Possibly this is because I have known a few pretty damned abrasive female doctors.

Date: 2011-03-04 05:55 pm (UTC)
From: [identity profile] swan-tower.livejournal.com
What I mean by "you can't do it" is that I don't think audiences will accept it, at least not to anything like the same degree. Viewers who will gladly come back week after week to watch Gregory House be a brilliant failure as a human being would probably complain a lot faster about how Georgia House is such a bitch, god, I don't care how smart she is, why does anybody put up with her . . . .

I do like your notion of not flipping Cuddy. That would be a great chance to play with female friendship. (But I'm unconvinced by the House/Cuddy relationship anyway, so I wouldn't see de-romancing it as any loss.)

Date: 2011-03-04 10:31 pm (UTC)
From: [identity profile] mrissa.livejournal.com
I run into people saying "women aren't allowed to get by with crap like that" in conversations like this, and I always want to pin down their argument, so I'm glad you've been clear here. Because it is my experience that some women in the real world are, in fact, able to get by with crap sort of like that, and that men generally aren't allowed to be as extreme as Greg House either.

But. When it's a question of where viewer sympathy goes, that's a very different thing. You don't have to be arguing that women never get away with something to argue that viewer sympathy ebbs if a female character tries it.

My main objection to fanfic that romanticizes non-romantic friendships (whether slash or hetero fanfic, I don't care) is that I feel like we have few enough really good filmed representations of friendship that I resent making them into romances. I see why the urge is there, and I don't actually want to stop anybody doing it. But I actually like having characters being able to display love for each other in non-romantic contexts without having everybody jump on it and say that it must be romantic love in disguise.
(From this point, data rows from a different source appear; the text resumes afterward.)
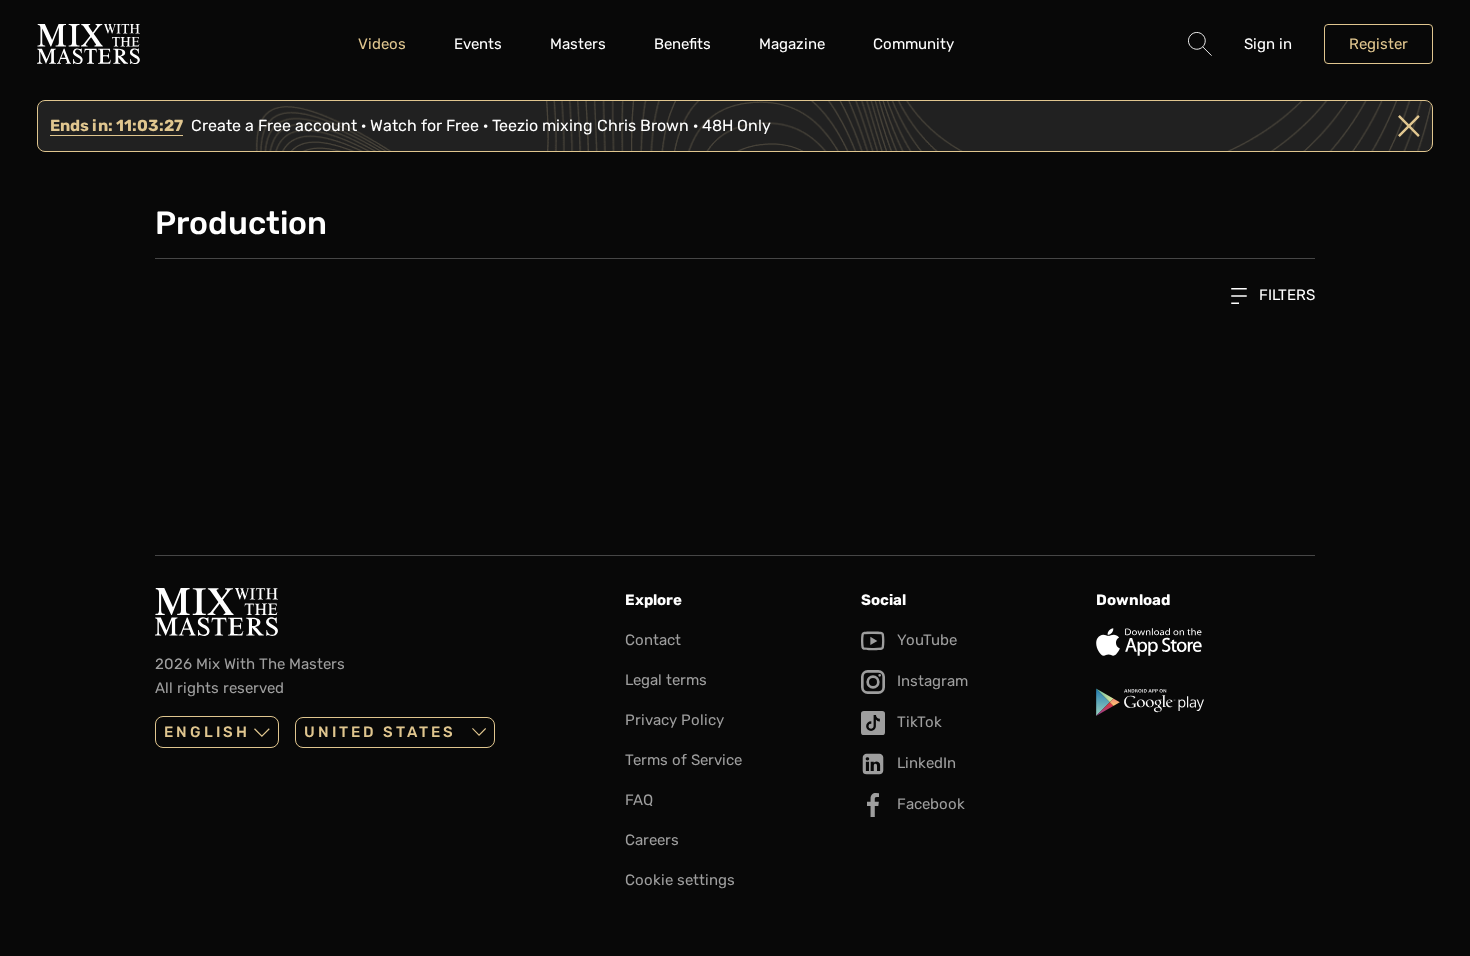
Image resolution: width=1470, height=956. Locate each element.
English (207, 732)
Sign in (1268, 44)
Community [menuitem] (913, 44)
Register (1378, 44)
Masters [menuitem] (578, 44)
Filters (1285, 295)
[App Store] (1205, 642)
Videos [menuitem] (382, 44)
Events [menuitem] (478, 44)
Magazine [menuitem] (792, 44)
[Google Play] (1205, 702)
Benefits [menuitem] (682, 44)
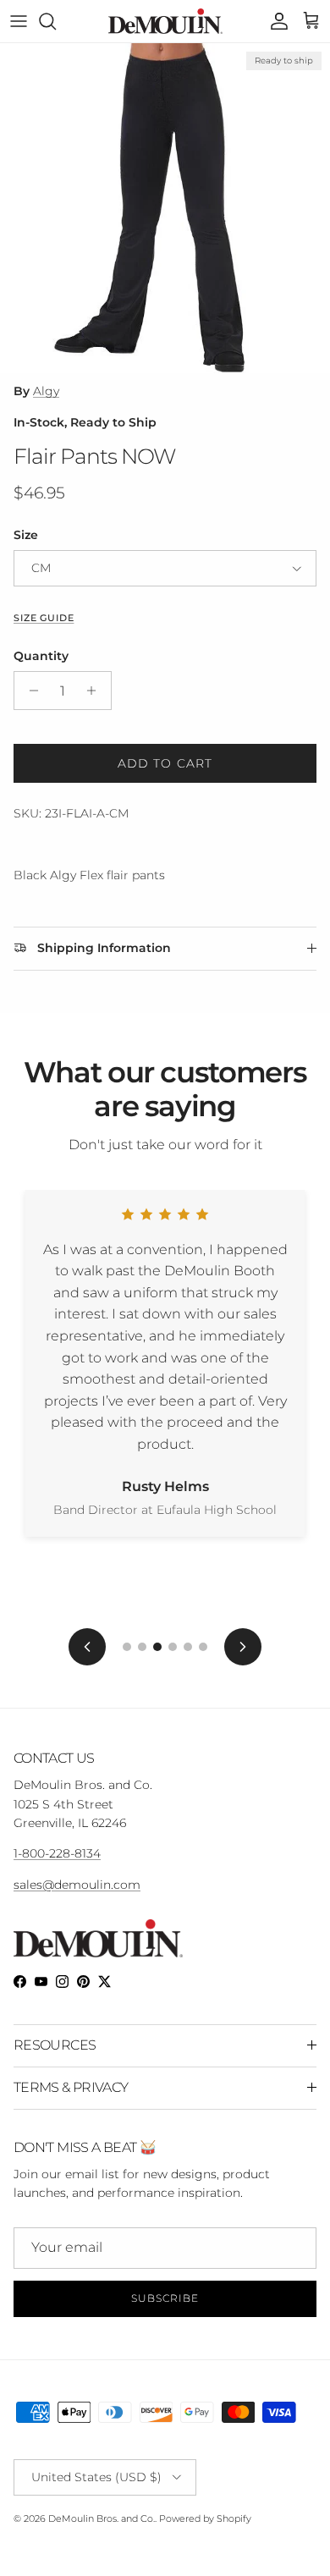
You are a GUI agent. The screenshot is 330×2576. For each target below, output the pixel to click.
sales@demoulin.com (77, 1884)
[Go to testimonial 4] (172, 1647)
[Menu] (18, 21)
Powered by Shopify (205, 2518)
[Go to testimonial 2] (142, 1647)
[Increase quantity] (96, 690)
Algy (46, 391)
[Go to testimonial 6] (203, 1647)
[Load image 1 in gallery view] (165, 208)
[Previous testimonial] (87, 1646)
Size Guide (44, 618)
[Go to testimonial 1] (127, 1647)
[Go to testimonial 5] (188, 1647)
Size (26, 534)
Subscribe (165, 2298)
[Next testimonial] (242, 1646)
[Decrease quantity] (29, 690)
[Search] (55, 21)
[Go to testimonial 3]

Date: 2011-03-04 10:51 pm (UTC)
From: [identity profile] swan-tower.livejournal.com
To put my meaning quantitatively: if House is a unit of measurement, then men in the real world can maybe get up to .5 House* before people start to decide their good points aren't worth enduring the bad. Women are more likely to run afoul of that reaction at a lower threshold, say .3 House*.

*The actual numbers are randomly chosen, though I kind of like the idea of using House as a unit of measurement: assholeishness per watt of brilliance, or something.

I agree with you on the friendship thing. In fact, although I don't object to slash overall, my main objection to slash is the way it eroticizes our reading of every emotionally significant relationship between men. Friends? Slashy. Enemies? Slashy. Superior and subordinate? Slashy. The only way to avoid those overtones is to have no emotional bond between them at all, and even then it may not work.

Date: 2011-03-05 02:27 am (UTC)
moiread: (Default)
From: [personal profile] moiread
I am one of the audience members for House who would thrill in it, because I am totally entirely there for the snark. I like it from any character on the show regardless of gender (but especially from House because he piles on more sarcasm than anybody else) and would love it just as much from a female character. Quite possibly moreso because, much like with Starbuck from BSG, certain types of abrasive women really hit home for me. But I suspect I am in the minority on that and am saddened by this suspicion, because I would love to see more of those kinds of women on TV.

Date: 2011-03-04 03:56 am (UTC)
From: [identity profile] shweta-narayan.livejournal.com
...I would find Les Mis (the musical) so much more interesting with a female Valjean or Javert. That'd pull the gender issues as well as the class issues etc to center stage, and... I think, not allow it to go all the way into melodramatic without nuance.

(I do not find Cosette & Eponine worth anything other than EYEROLLS).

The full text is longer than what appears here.